Thumping other men wasn’t Mike’s style,
so we were at an impasse. Mike went back to work and I started getting anonymous
heavy breathing phone calls, probably from Sarah, but still terrifying. It was
a living nightmare. A phone call from the local council followed. The council
officer said that Mark and Sarah claimed to have been made homeless unlawfully by
me and were demanding to jump the housing queue.
“You must take them back,” he said. He was without
sympathy. He didn’t want to help them one bit and he didn’t care about me and
my child.
This hideous affair must have lasted only
weeks. I was on the point of capitulating when Mark disappeared. It was as if
he hadn’t existed. I didn’t see or hear him go but the phone calls also ceased.
The council must have re-housed them. I never saw either Sarah or Mark again
but I kept well away from the Socialist Workers Party or the Socialist Labour
League after that.
Before I met them I had had an epiphany
during the sit-ins at the LSE. I realised that what matters in politics is not
whether you are left-wing or right-wing but whether you act with autonomy or comply
with authority when making decisions about your life and your actions. An
authoritarian is not the same as an authority. (Witness Michael Gove decrying
experts.) Authoritarian personalities tend to fascism, bullying and blame in
politics, while autonomous personalities are natural democrats who welcome
debate and look for equitable solutions. I think, looking back, that Mark and
Sarah were a troubled couple with personality problems in an abusive
relationship. They belonged to the authoritarian hard left of the time. They would
have been just as happily unhappy in any authoritarian cult or religion. As for
me I became wary of any extreme organisation that puts obedience and deference
above self-respect.
Since Jeremy Corbyn became leader of
Labour on the Twitter-fed surge of a new left-wing I have thought about Mark
and Sarah. Describing a socialist as a Trotskyite was an insult back in 1968.
As far as I could determine this was because Trotskyites remained wedded to a
fundamentalist and pure socialism that would never sully itself with any of the
compromises that are necessary to change society. They stuck to the god-given Marxist
word of how and when capitalism would collapse and die and no changes in the
existing world could alter the path prescribed by Leon. Is Momentum’s support for
Corbyn a repeat of some of the fruitless efforts of 1968? Will a fundamentalist
left finally split and kill off Labour and democratic socialists? I hope not.
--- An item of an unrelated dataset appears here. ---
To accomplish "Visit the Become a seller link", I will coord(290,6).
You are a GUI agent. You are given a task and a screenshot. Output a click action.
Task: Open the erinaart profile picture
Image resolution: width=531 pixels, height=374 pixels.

Sarah and Mark may already be dead or simply
incarcerated in a closed anarchist commune (which might be the same thing).
Possibly they joined the 1980 Militants. Perhaps their ghosts fuel the hard
left today, but I doubt it. Unable to work with other socialists, unable to
cohabit with other human beings, they were socially dysfunctional. It seems
that some few of Corbyn’s supporters may be the same.
If I was to take a poll among my friends
about their views on Trident, on war, on benefits, on the NHS, on
nationalisation I probably would find that they were as left-wing as Corbyn and
as idealistic. What I would find, however, is that they would be pragmatic,
realistic team-players with what is most essential for good politics – a sense
of humour and a readiness to talk to and to listen to other points of view.
Among the Twitter threats and insults heaped on people who do not support
Corbyn are there any signs of a readiness for a debate that can take the left
forward to a poll victory?
Among all this noise and confusion Jeremy
Corbyn shines like the Virgin at her Assumption. I have seen this rapture
before on the faces of the born-again into new life. It doesn’t last. Corbyn seems a
man possessed by the belief that he is leading the very few faithful into a
left-wing heaven. He is extremely naïve and innocent for a socialist. The rest
of us know all about the friability of celebrity status. Cults are made to die
and cult-leaders who fall from grace aren’t absolved. They go eventually but after
causing the disintegration of their cause. They care little for those who they consider to have left the narrow path.